Au cours des années 2010-2020, une contre-culture radicale de droite s’est hissée en ligne aux États-Unis. Des intellectuels comme Curtis Yarvin ou Nick Land, opérant sous des pseudonymes sur les réseaux sociaux et blogs, ont créé un mouvement appelé « néoréaction » – une pensée qui mêle des idées historiques à des visions ultramodernes.
Cette tendance défend l’effondrement des institutions démocratiques actuelles, la restauration d’une monarchie traditionnelle, le gouvernement perçu comme un projet économique et l’accroissement des inégalités entre sexes ainsi que les différences génétiques. Initialement marginalisée, elle a rapidement attiré l’appui de leaders technologiques en Silicon Valley avant d’atteindre un public élargi.

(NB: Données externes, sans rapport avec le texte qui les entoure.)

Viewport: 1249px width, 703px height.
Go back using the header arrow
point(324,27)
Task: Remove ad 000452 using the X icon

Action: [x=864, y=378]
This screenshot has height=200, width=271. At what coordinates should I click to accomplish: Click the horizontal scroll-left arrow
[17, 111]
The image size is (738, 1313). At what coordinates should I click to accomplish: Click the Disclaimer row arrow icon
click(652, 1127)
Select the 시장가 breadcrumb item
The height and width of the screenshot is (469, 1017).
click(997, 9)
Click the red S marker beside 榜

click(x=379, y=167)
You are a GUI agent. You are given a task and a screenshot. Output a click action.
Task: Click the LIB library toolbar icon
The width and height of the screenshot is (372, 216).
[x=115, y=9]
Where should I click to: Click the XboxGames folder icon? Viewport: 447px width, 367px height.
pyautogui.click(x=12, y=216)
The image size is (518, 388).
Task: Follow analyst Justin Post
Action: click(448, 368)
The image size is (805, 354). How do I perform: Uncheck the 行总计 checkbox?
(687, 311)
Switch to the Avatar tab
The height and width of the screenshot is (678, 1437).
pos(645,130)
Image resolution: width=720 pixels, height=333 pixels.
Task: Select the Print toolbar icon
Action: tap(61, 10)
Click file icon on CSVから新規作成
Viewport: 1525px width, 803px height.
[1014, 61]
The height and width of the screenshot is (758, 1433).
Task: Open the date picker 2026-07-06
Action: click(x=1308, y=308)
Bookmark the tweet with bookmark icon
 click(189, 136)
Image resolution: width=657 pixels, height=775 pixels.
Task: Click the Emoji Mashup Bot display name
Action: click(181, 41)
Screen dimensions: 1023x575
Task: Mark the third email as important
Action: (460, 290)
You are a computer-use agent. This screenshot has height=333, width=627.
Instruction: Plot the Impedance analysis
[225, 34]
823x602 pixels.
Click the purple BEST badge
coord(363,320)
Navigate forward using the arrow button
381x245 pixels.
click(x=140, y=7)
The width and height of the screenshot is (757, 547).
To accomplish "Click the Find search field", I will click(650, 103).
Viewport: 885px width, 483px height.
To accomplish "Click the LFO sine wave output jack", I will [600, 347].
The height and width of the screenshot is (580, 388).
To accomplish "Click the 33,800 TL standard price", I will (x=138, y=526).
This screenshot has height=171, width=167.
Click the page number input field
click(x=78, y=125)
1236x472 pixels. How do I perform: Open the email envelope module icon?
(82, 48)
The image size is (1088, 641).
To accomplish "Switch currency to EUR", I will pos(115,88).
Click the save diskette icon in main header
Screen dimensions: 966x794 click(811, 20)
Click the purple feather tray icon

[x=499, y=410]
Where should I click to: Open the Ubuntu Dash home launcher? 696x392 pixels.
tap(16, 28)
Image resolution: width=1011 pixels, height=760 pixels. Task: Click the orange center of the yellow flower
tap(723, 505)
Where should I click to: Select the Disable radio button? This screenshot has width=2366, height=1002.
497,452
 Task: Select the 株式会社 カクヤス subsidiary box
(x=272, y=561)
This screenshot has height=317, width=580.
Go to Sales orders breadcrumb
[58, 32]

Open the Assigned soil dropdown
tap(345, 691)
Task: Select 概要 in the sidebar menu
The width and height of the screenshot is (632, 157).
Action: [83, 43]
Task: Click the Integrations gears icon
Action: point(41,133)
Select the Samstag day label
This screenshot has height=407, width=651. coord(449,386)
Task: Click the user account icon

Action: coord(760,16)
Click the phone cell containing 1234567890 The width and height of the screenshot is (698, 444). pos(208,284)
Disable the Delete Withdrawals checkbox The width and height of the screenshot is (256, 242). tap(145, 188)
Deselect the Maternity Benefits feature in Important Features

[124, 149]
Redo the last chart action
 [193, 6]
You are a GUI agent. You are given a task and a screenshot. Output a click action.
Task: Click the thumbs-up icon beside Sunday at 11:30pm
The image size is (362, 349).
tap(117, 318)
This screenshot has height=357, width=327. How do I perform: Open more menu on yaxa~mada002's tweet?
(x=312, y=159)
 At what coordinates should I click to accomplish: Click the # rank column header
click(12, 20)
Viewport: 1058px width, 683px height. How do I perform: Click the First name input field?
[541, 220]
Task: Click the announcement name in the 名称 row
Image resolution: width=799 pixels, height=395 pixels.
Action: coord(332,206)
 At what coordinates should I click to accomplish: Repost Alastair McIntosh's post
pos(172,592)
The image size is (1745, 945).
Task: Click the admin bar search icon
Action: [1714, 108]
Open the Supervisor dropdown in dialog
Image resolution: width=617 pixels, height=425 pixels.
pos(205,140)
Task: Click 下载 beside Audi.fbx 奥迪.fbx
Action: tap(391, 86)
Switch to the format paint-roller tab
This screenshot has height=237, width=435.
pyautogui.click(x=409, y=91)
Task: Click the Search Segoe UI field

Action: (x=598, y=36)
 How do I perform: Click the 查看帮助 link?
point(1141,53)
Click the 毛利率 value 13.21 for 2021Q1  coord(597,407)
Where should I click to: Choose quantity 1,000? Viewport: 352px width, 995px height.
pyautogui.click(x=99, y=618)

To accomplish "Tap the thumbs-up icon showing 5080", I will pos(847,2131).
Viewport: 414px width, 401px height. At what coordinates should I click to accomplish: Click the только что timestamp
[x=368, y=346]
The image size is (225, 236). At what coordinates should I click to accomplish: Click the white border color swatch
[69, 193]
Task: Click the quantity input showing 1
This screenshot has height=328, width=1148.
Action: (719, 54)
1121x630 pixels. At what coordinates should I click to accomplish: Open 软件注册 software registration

Après la victoire de Donald Trump lors des élections américaines du 15 novembre 2024, ces penseurs considèrent que l’Amérique est désormais le laboratoire idéal pour tester leurs théories les plus extrêmes. Un essai récent, publié en janvier 2026, met en lumière leur influence croissante et souligne la nécessité de s’interroger sur les risques qu’ils pourraient poser à l’équilibre des systèmes politiques contemporains.